• [KUTIPAN TEKS]
========================================
Puisi senryu dikembangkan oleh seorang pujangga bernama Karai Senryuu,  seorang pejabat pemerintah di daerah Asakusa Edo (sekarang Tokyo), sebagai kepala desa di depan kuil Ryuhouzia, sebagai seorang hakim di Maekuzuke.  Karai Senryu tidak puas dengan haiku yang ada itu karena bersifat statis dan monoton. Karai keluar dari tradisi haiku itu. Tetapi Sakai tetap berpegang pada prinsif bentuk dasar haiku yakni  terdiri dari tiga baris, berpola 5-7-5 dan berjumlah 17 suku kata. Jenis senryu ini banyak pengikutnya di Jepang.

Haiku yang tumbuh ratusan tahun itu, terjadi pergolakan  yakni adanya  perkembangan  zaman. Muncul seorang haikus bernama Masaoka Shiki (1867-1902) yang merupakan seorang pembaharu yang merevolusionerkan haiku Jepang menjadi haiku modern. Menurut Shiki, haiku harus dibebaskan dari formalisme dan seni yang dibuat-buat.
========================================
• [DAFTAR ENTRI]
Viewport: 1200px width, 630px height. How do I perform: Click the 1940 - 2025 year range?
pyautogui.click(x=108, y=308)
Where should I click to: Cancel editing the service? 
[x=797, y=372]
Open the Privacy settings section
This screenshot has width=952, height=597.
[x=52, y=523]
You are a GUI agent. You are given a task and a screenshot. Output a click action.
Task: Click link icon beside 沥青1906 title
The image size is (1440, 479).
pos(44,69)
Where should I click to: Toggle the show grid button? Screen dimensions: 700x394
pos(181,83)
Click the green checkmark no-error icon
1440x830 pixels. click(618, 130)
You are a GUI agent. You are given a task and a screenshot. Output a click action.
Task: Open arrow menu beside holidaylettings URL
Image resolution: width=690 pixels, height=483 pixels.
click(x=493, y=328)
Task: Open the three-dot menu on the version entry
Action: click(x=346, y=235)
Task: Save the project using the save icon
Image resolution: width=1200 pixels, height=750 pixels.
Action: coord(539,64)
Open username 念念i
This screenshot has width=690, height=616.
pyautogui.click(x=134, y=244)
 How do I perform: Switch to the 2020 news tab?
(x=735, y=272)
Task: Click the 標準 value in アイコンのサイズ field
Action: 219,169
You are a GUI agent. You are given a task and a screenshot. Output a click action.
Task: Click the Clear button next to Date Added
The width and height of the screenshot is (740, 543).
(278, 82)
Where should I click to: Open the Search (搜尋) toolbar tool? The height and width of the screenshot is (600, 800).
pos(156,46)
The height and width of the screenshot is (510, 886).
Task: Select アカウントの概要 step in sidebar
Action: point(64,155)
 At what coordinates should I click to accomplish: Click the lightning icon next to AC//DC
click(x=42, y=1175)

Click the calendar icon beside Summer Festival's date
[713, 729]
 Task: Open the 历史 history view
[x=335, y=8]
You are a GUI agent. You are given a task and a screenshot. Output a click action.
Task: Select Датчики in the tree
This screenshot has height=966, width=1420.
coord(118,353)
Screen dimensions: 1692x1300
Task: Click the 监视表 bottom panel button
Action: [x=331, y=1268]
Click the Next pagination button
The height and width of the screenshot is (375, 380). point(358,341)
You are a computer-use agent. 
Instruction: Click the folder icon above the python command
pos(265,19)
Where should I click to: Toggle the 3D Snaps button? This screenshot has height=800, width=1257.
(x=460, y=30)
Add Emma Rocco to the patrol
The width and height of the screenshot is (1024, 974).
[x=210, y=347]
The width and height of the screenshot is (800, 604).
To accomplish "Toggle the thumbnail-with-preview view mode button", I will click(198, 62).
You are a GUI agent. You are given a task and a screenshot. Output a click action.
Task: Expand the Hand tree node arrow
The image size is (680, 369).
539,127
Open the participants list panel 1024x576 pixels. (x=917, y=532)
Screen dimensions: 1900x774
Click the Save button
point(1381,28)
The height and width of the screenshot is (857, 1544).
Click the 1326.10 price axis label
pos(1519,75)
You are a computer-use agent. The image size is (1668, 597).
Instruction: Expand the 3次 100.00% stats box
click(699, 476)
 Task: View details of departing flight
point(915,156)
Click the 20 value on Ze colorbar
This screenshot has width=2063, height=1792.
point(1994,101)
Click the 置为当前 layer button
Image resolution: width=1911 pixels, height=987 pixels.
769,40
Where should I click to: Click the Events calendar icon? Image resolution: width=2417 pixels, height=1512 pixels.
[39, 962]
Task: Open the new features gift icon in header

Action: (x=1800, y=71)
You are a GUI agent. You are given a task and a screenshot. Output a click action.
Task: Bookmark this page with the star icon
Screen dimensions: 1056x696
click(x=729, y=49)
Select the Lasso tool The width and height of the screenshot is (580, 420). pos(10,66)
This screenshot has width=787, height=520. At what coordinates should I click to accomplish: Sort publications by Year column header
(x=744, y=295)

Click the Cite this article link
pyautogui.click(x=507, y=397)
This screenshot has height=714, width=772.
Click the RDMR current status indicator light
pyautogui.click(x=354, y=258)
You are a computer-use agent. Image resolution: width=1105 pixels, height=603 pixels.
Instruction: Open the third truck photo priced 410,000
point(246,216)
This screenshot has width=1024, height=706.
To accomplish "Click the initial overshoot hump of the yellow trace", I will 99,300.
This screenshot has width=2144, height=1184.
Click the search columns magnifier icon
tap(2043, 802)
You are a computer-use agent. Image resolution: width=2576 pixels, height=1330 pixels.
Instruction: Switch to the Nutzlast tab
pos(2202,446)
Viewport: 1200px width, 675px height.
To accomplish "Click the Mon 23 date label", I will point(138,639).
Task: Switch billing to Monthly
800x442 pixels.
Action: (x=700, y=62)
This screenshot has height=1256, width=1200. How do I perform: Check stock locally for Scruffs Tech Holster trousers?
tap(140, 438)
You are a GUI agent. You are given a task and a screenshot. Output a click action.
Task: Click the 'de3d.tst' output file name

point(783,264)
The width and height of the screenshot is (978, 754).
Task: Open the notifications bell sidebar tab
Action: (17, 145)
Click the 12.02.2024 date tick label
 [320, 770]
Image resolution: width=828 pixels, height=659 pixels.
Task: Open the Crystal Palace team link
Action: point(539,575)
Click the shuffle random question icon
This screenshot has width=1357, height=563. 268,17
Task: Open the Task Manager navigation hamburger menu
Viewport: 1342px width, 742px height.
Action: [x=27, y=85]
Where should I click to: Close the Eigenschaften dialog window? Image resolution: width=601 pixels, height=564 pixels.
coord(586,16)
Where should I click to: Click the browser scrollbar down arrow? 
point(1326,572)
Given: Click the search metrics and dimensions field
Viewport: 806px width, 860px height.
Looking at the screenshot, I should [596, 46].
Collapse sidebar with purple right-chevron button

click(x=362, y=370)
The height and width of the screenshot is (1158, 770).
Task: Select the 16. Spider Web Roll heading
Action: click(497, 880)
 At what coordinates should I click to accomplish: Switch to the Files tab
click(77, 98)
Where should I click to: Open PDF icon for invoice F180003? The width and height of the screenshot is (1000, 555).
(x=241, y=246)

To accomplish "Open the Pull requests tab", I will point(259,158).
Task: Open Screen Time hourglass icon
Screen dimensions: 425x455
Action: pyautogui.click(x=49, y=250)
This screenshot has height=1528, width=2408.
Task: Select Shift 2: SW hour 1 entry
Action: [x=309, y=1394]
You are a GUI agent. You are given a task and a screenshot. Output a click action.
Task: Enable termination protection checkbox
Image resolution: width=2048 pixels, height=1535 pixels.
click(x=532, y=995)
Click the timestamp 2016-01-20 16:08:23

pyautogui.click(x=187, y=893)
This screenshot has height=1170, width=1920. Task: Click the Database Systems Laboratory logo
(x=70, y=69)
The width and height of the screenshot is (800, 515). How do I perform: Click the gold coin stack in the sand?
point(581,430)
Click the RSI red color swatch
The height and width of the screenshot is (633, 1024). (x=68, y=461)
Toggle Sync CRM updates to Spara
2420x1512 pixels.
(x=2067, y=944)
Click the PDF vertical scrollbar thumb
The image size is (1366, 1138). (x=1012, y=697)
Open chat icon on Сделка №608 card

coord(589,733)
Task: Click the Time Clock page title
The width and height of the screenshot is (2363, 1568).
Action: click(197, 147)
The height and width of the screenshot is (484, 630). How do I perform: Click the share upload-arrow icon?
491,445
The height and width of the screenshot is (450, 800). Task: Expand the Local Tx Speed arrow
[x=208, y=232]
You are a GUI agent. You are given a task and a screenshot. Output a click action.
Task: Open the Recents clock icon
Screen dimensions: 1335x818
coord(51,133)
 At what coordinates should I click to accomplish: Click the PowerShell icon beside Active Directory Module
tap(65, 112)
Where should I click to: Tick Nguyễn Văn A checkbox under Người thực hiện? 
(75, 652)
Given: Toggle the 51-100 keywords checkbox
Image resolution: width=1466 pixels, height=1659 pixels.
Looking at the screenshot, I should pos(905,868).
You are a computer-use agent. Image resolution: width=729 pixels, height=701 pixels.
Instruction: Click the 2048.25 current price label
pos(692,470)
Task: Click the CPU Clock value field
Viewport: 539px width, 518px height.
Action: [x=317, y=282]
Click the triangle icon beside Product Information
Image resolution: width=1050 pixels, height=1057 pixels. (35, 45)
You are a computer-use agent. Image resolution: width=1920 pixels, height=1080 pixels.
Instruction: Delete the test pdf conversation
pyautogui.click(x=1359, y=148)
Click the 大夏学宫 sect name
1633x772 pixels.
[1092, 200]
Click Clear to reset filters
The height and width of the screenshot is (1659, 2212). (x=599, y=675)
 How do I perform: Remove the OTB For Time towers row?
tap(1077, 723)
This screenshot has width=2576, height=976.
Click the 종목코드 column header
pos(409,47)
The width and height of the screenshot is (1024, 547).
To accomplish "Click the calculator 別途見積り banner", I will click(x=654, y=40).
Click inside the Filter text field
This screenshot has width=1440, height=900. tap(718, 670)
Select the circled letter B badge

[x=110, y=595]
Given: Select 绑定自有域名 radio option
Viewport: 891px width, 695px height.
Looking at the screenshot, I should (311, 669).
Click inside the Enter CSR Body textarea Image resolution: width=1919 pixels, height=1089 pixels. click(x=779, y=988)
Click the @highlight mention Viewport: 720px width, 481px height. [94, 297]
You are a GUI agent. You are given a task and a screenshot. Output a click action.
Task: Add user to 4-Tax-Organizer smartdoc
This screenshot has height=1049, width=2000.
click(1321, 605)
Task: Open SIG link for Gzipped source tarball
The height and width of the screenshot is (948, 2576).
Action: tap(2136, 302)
========================================
• [TUGAS ANDA]
1. Menurut kutipan tentang senryu dan haiku, mengapa Karai Senryu tidak puas dengan haiku yang ada?
2. Teruskan kutipan tentang senryu dan haiku mulai dari sesudah kalimat terakhirnya.
Entri di atas tidak digunakan dalam tugas ini.

• [JAWABAN LATIHAN]
1. Karena haiku yang ada bersifat statis dan monoton.

2.
Kalau kita menelusuri sejarah perkembangan haiku di Jepang maka  Masaoka Shiki sama-sama pembaharu haiku dengan Karai Senryu. Bedanya Masaoka Shiki lebih ekstrim.  Itu pun karya-kaya dari Masaoka Shiki dikataka orang jenis senryu.

Bagaimana haiku yang menyebar ke seantero dunia  ?  Kalau haiku di Negara lain seperti Amerika, Rusia, Italia, Pilipina, Inggris dll.tentu menyesuaikan dengan struktur dan gramatika dari Negara tersebut. Tak ketinggalan juga Indonesia.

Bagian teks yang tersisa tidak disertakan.